=== What is expected ===
Rewrite the data from the line with "Viewport: 1180px width, 956px height." up to and including the line with "coord(141,388)", putting "heading" in place of "label" and changing nothing else. Leave the pictures out of your answer.

═════ Task material ═════

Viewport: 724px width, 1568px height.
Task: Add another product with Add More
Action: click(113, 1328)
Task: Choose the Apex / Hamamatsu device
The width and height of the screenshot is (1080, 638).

═════
═════ Task material ═════

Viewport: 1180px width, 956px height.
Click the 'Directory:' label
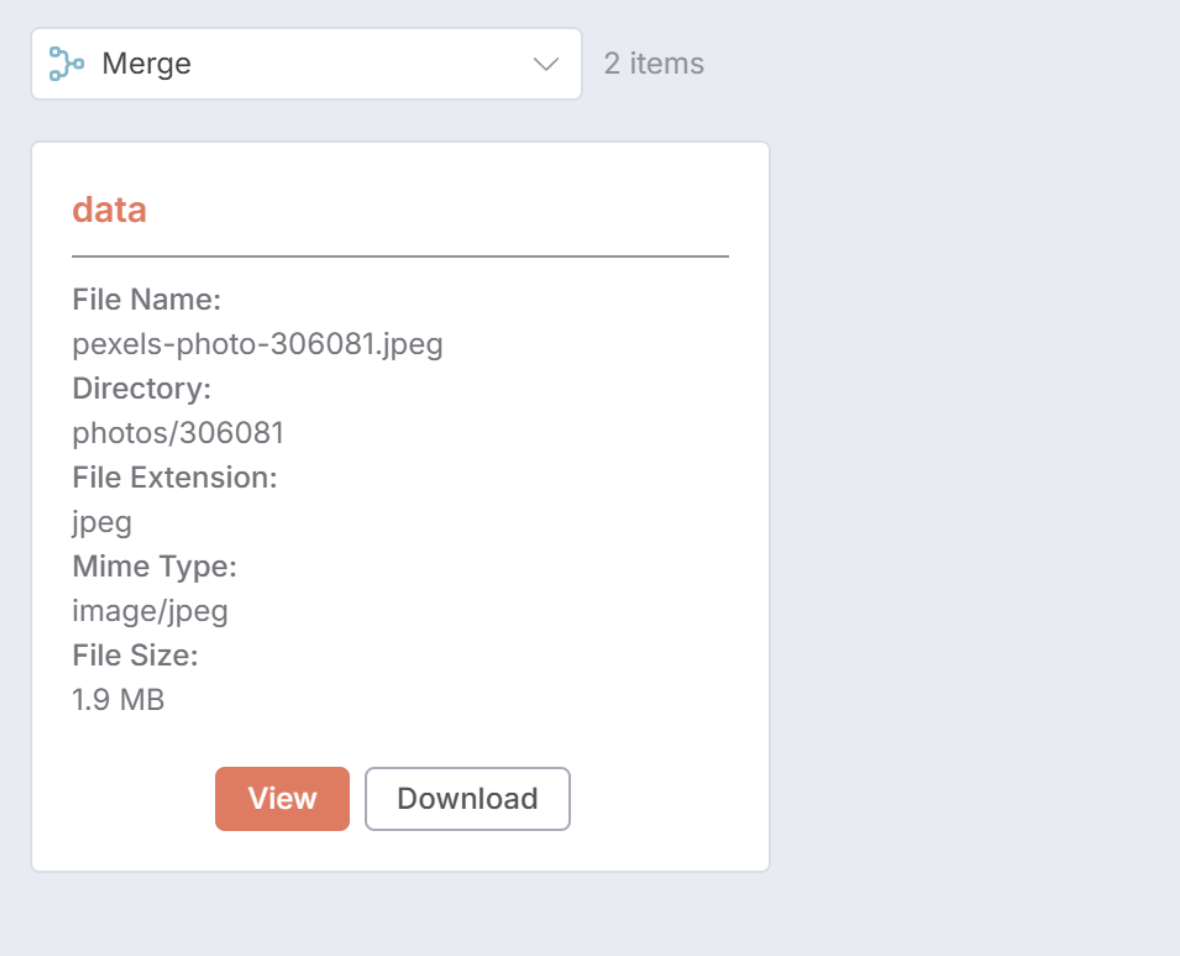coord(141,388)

═════
═════ Task material ═════

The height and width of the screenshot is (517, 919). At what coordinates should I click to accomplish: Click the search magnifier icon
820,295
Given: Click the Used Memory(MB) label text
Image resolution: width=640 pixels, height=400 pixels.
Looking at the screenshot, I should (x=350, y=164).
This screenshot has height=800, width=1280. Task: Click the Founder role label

═════

=== Finished exercise ===
Viewport: 1180px width, 956px height.
Click the 'Directory:' heading
coord(141,388)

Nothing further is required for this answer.